The  definition of Permanent Resident violates the Preamble of the J&K  Constitution which reads ‘EQUALITY  of status and of opportunity, and to promote among us all’.

With the blessings of Article  35A, the J&K State Legislature enacted laws that confer benefits  on Permanent Residents. The implications of Section 6 are –

One,  over 2.5 lakhs refugees from West Pakistan (mostly Hindus and  Sikhs belonging to Schedules Castes) who  crossed over to J&K after 1944 but before 1954 were denied  Permanent Resident Certificates.

Note that Government of India has permitted the  setting up of Rohingya Muslim camps in Jammu city. Sooner than  later they will become Indian citizens! Also ‘the Sheikh Mohammad  Abdullah-led Government in the State granted citizenship rights to  numerous Uyghur Muslim families in 1952 and, settled them in the  Eidgah area of Srinagar with full citizenship rights. The Uyghur  Muslims migrated from Xinjiang province of China to escape Communist  Beijing’s wrath.’ Why double standards?

Two, these refugees can vote in  Parliament but not in Assembly and Local body elections.

Three, these refugees are  mostly Hindus and reside in Jammu region. If they are allowed to vote  the number of voters in the region would increase and support claims  for an increase in number of Assembly seats. This would eventually  weaken control Kashmir Valley has over the State legislature.

Four, these refugees can't apply for  jobs in the State; their children can't get higher education in the  State, disqualified from being a member of a Village Panchayat.
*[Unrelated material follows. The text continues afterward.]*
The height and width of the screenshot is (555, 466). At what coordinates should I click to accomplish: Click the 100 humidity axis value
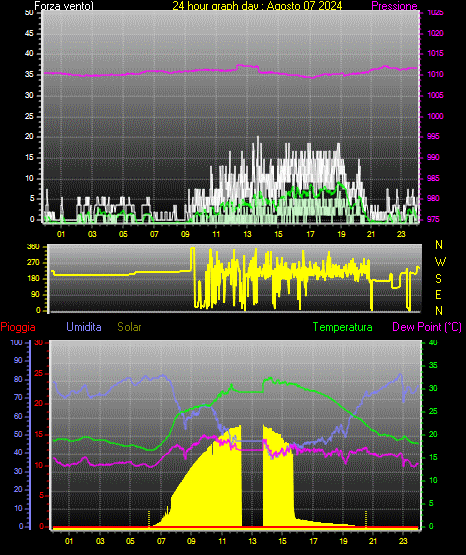click(x=16, y=343)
Five, clause two is open to  severe abuse. Does the State have a record of state subjects as  described in 1947 and how does one prove that a resident of J&K  has migrated to Pakistan after 1/3/1947.

Six, it is the State Government  (whose relations with the Centre have been mostly volatile) which  shall decide if the person is entitled to return under a scheme of  resettlement. Such a person automatically becomes a citizen of J&K  and India. ‘It will be observed that in this respect the State  Legislature acts as a delegate of the Union Parliament’. 1pg  218

Seven, what are the legal and  administrative safeguards to ensure that Pakistanis do not use this  law to settle in India as ISI Agents or to effect demographic changes  in the Valley or predominantly Hindu Jammu not to forget the rest of  India?

Eight, since one of the  parameters for deciding the number of seats in the State Assembly is  population in respective regions; it opens a window of opportunity to  the Valley’s Muslims to increase the population (see actual  census/voter numbers later) so as to retain more seats for Valley  (46) as compared to Jammu (37).

The provisions of article 35A have serious national  security implications. The Government of India has abdicated  responsibility on a matter over which it should have primary control.

Some have  suggested that one way to promote J&K’s integration with India  is to repeal Article 35A.